La figura de Lucy actúa como símbolo fundacional. No solo es la homínida de la evolución biológica; también la mujer arquetípica, ignorante aún de su caída, del peso de la historia y de la gravedad que arrastrará sus descendientes. Lucy aún sigue cayendo sirve como título de la siguiente parte, como si su caída nunca se hubiera detenido, como si en cada mujer, en cada cuerpo, persistiera ese gesto de descenso primigenio. “Persiste ese tictac de aquel goteo / es la niña que fui” (Una gota de agua). El tono sombrío y lúcido de De espanto y hueso intensifica esta mirada: “Siempre toda derrota / es anterior a su pobreza / y permanece oculta a simple vista /…/ Quizás ya sea tiempo / de cosechar lo poco que nos quede /…/ que la soga que cuelga de la viga / no apriete más su nudo”. El poema no teme acercarse al abismo. La pobreza, la derrota, la soga: no son solo imágenes del suicidio, sino del despojo existencial, del límite donde ya no hay símbolos que sostengan el cuerpo. Y sin embargo, en la misma imagen se percibe una súplica mínima: aflojar el nudo, recoger “lo poco que nos quede”, persistir: “En lo cierto del pan y de las rosas, / el tacto de lo eterno, tan bien hecho, / se deja caer sobre ti. El origen / reclama lo que es suyo / y asienten con la vida, tan despacio” (Vértigo).

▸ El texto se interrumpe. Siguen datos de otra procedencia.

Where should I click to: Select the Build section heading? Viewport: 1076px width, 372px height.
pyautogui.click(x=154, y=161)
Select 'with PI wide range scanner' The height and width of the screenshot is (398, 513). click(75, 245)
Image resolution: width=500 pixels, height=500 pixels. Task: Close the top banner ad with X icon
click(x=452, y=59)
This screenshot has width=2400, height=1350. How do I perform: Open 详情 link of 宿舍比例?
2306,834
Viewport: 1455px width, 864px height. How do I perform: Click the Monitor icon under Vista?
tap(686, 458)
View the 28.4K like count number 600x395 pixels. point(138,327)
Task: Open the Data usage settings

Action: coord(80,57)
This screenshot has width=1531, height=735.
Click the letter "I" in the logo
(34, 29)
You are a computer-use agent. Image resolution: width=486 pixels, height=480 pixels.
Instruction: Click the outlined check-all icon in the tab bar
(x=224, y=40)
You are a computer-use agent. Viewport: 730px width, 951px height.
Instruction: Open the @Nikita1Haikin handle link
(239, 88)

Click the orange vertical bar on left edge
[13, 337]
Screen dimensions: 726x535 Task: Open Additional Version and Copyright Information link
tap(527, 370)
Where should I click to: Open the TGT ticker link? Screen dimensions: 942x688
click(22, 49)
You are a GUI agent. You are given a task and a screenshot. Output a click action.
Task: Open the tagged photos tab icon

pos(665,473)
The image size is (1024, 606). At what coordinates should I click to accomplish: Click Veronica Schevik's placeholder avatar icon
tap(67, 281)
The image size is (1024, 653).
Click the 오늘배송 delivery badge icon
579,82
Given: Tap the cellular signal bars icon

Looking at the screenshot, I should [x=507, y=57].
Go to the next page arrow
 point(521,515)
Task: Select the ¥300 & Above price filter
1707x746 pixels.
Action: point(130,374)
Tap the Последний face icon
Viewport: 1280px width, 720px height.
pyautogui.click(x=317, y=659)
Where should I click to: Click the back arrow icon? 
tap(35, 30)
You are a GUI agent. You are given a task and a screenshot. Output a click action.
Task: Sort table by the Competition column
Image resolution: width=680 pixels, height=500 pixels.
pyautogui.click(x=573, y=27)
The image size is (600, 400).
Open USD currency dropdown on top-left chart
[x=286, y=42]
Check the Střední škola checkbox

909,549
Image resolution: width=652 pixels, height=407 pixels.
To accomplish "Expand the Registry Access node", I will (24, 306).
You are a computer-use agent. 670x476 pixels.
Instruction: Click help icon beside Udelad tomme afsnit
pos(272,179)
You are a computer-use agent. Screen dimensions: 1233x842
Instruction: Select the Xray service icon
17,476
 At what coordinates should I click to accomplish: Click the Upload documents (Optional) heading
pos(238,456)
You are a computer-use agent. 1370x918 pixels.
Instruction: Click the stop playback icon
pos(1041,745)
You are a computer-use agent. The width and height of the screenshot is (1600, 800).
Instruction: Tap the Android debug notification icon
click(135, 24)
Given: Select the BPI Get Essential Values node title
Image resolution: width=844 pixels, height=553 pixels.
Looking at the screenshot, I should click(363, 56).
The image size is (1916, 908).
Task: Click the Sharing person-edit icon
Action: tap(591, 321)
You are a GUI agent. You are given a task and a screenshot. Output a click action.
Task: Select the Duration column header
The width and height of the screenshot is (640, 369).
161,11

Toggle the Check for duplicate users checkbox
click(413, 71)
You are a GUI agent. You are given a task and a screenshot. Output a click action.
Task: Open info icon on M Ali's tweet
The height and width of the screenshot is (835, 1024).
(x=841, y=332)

La relación entre lo humano y lo cósmico, entre la ciencia y el deseo, tiene en El manzano de Newton una de sus metáforas más logradas: “Hay que zarandear el árbol suavemente, / ayudar a que caiga la manzana / sobre nuestra cabeza y saber esperar / que se nos ocurre algo interesante, / ese conocimiento que, maduro, / nos valga para siempre. Lo eterno no es lo absoluto, sino lo íntimo. La memoria de la boca, más que la del cerebro, es la que conserva el eco del conocimiento: saborear es saber. La manzana sabe, de sabor y de saber: “Lucy pudo buscar una manzana. / Yo creo que buscaba una flor para el pelo”. Con Lucy como símbolo universal de la humanidad incipiente y vulnerable, y con un lenguaje que oscila entre lo científico, lo metafísico y lo profundamente emocional, José María Higuera construye una obra que no teme pensar el dolor, la caída y la belleza como parte de un mismo gesto vital. Este libro no responde a las preguntas fundamentales: las reabre, las sacude, y nos deja, como a Lucy, cayendo con conciencia.





 



[1] No deja de ser curioso que fuera bautizado por la canción que John Lennon compuso inspirado en un dibujo de su hijo, Lucy in the Sky with Diamons. El rock entró en la prehistoria con una sospechosa referencia al ácido lisérgico.